- Interactive map of the Amwell Cottage area

General information
- Type: Residential
- Architectural style: Cottage
- Location: London, England
- Coordinates: 51°31′48″N 0°06′40″W﻿ / ﻿51.530023°N 0.111130°W
- Completed: 1822

Design and construction
- Architect: Possibly William Chadwell Mylne

Listed Building – Grade II
- Official name: 69, GREAT PERCY STREET
- Designated: 29 September 1972
- Reference no.: 1195603

= Amwell Cottage =

House in London, England

Amwell Cottage or 69 Great Percy Street is a Grade II listed Georgian cottage that sits on Great Percy Street in London.

== History ==
The cottage was built as part of the New River Estate, then an area of open fields owned by the New River Company which surrounded their New River Head and reservoir.

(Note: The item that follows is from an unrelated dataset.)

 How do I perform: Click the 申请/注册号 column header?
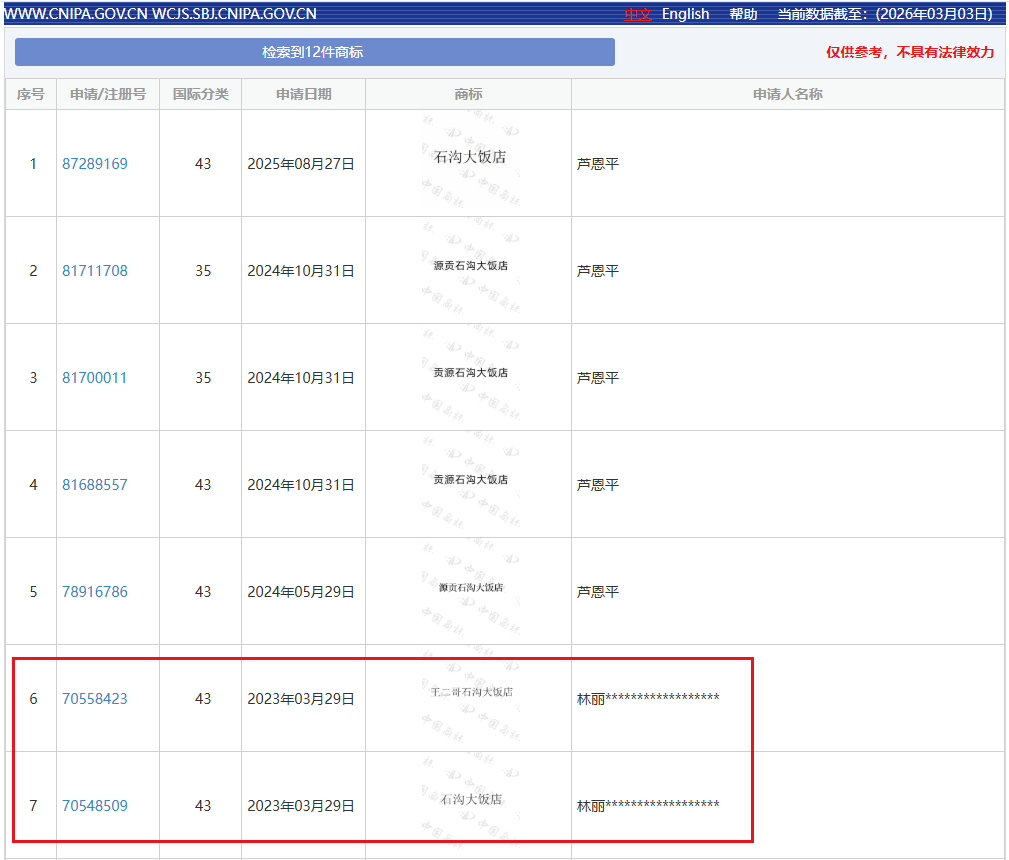(108, 94)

The area's development was largely undertaken by William Chadwell Mylne, who is likely the architect of the cottage. The cottage was built between 1821 and 1822, and is named after Amwell in Hertfordshire the site of one of the New River's springs. The house became a dairy in 1843 and remained so until the 1960s.

== Design ==
The house's design as a two-storey stucco cottage is out of keeping with much of the rest of the estate, was developed as Georgian style terraces. While it was constructed before much else in the area, the rest of the development already had plans and was to be built over the coming decades.